[llvm-commits] patch: go crazy, compute bits for an entire add instruction

Chris Lattner clattner at apple.com
Tue Jul 12 21:34:59 PDT 2011


On Jul 5, 2011, at 11:26 PM, Nick Lewycky wrote:
> This is a patch to ComputeMaskedBits primarily, though it's hard to observe the effect in a small testcase without also adding more smarts someplace else, which this patch does for instsimplify.
> 
> When faced with an add instruction, ComputeMaskedBits will look at the leading bits and the trailing bits to attempt to establish a pattern -- and it does a decent job. However, there may be bits we could calculate in the middle, which we currently don't. Go wild, try to compute every bit in an add.
> 
> This requires a new loop that is O(n) in the number of bits, which I think is sensible enough given that most values will be either 32 or 64 bits, making this effectively a constant-time operation.
> 
> Please review!
> 
> If this patch is okay, I'm going to do it for sub as well obviously, but eventually for multiply. Currently if we transform some things to mul (using mul as a bit-spreading operation, basically) we lose optimization power because we can no longer analyze it as well as the equivalent series of shifts with add's/or's.

Some comments.

- Please find some other testcase to merge sum.ll into.

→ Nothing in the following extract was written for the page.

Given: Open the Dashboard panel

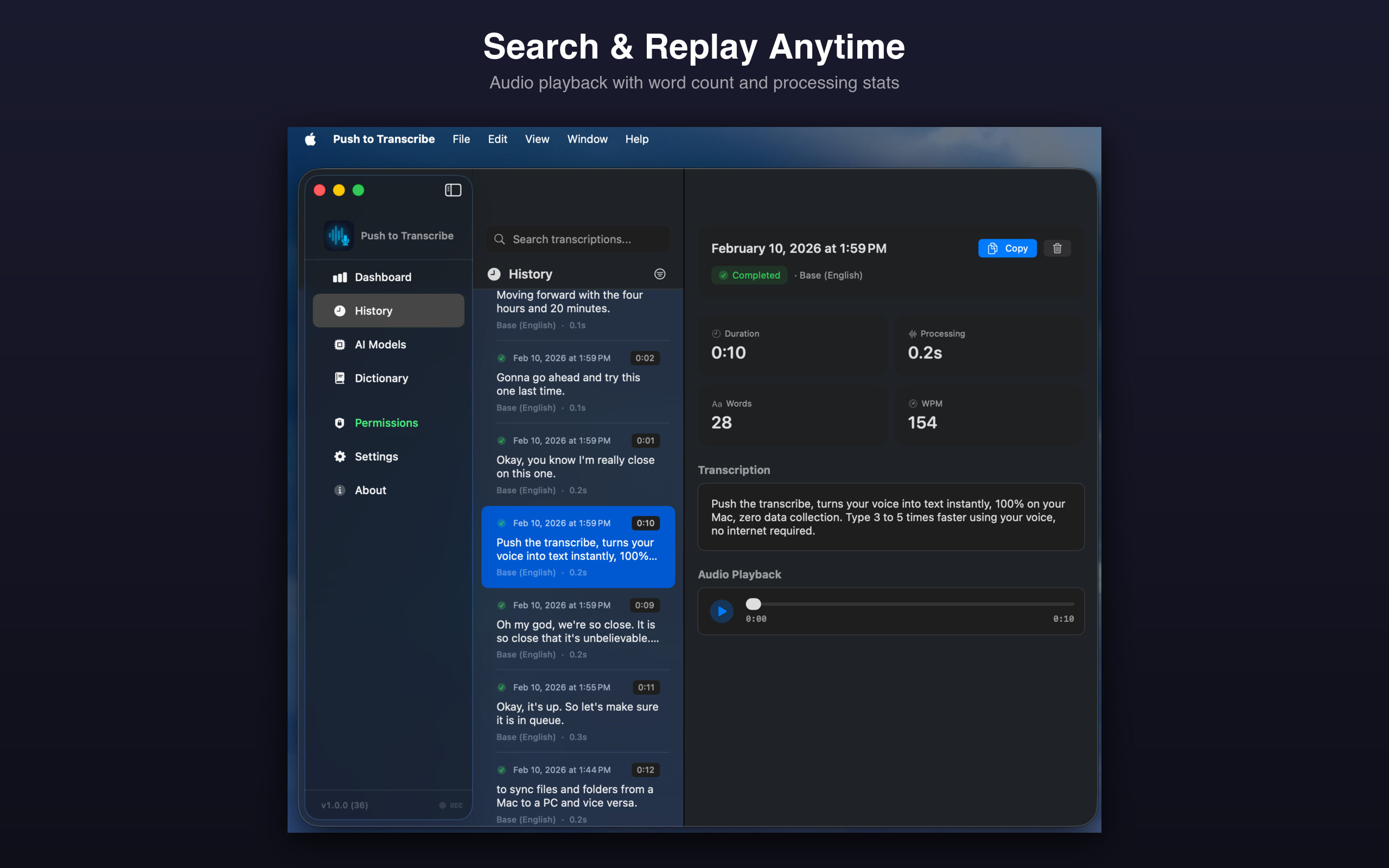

+++ lib/Analysis/InstructionSimplify.cpp	(working copy)
@@ -1211,6 +1211,21 @@

+    // Are the bits being and'd away already known to be zero?
+    if ((CI->getValue() | KnownZero).isMaxValue())
+      return Op0;

It seems that you should drop this, it can't happen in general because you're not asking ComputeMaskedBits to compute all the bits (similarly the 'or' case).

+  // Check whether the and instruction can be solved through bitwise analysis.
+    APInt KnownZero(BitWidth, 0), KnownOne(BitWidth, 0);
+    ComputeMaskedBits(Op0, APInt::getAllOnesValue(BitWidth),
+                      KnownZero, KnownOne, TD, 0);
+

Here you're asking for all the bits, which is asymmetric with 'and', why?

The code in ValueTracking.cpp is intense enough that you should split it out to its own static helper function.

The logic here is really crazy and I didn't dig into i.  It seems that there should be some ways to simplify the logic though.  For example, you have:

+          (LHSKnownZero[i] && CarryKnownZero) ||
+          (RHSKnownZero[i] && CarryKnownZero)) {

Which can be reassociated.  Also, it seems that there should be some tricky hacker's delight sort of tricks to compute what you want without explicit loops.